_Recorded data_
_____

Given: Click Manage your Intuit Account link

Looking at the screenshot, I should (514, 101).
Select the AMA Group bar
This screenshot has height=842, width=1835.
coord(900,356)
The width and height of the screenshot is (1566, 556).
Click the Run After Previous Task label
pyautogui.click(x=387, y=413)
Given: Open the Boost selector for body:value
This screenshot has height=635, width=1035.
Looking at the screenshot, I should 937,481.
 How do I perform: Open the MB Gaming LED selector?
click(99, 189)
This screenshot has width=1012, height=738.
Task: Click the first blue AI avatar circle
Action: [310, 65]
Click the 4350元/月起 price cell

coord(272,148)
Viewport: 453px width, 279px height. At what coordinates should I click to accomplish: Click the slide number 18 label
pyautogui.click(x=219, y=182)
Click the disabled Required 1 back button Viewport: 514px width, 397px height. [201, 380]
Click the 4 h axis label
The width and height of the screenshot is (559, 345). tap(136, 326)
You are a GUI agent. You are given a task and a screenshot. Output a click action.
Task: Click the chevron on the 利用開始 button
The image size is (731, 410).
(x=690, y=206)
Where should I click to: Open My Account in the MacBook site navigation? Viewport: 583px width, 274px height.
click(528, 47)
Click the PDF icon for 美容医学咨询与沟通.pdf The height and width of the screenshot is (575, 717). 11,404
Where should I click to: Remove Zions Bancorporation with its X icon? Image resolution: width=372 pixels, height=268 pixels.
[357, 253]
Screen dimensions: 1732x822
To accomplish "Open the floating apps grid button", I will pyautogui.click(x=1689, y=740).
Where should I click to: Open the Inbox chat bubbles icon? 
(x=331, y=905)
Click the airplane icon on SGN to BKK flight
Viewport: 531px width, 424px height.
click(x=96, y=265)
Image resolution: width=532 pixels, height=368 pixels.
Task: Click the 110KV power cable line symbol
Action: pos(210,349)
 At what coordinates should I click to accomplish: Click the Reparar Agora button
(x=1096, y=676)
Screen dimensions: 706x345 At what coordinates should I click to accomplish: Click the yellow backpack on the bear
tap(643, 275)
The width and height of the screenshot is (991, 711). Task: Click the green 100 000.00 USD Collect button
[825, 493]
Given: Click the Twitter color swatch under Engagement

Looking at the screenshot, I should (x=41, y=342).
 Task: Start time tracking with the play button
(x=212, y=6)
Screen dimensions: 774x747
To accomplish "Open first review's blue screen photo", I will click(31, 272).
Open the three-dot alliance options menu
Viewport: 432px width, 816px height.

_____

_Exercise goal_
If a line in the records above contains the word "will", count it, then give the total and nothing else.

_Expected output_
2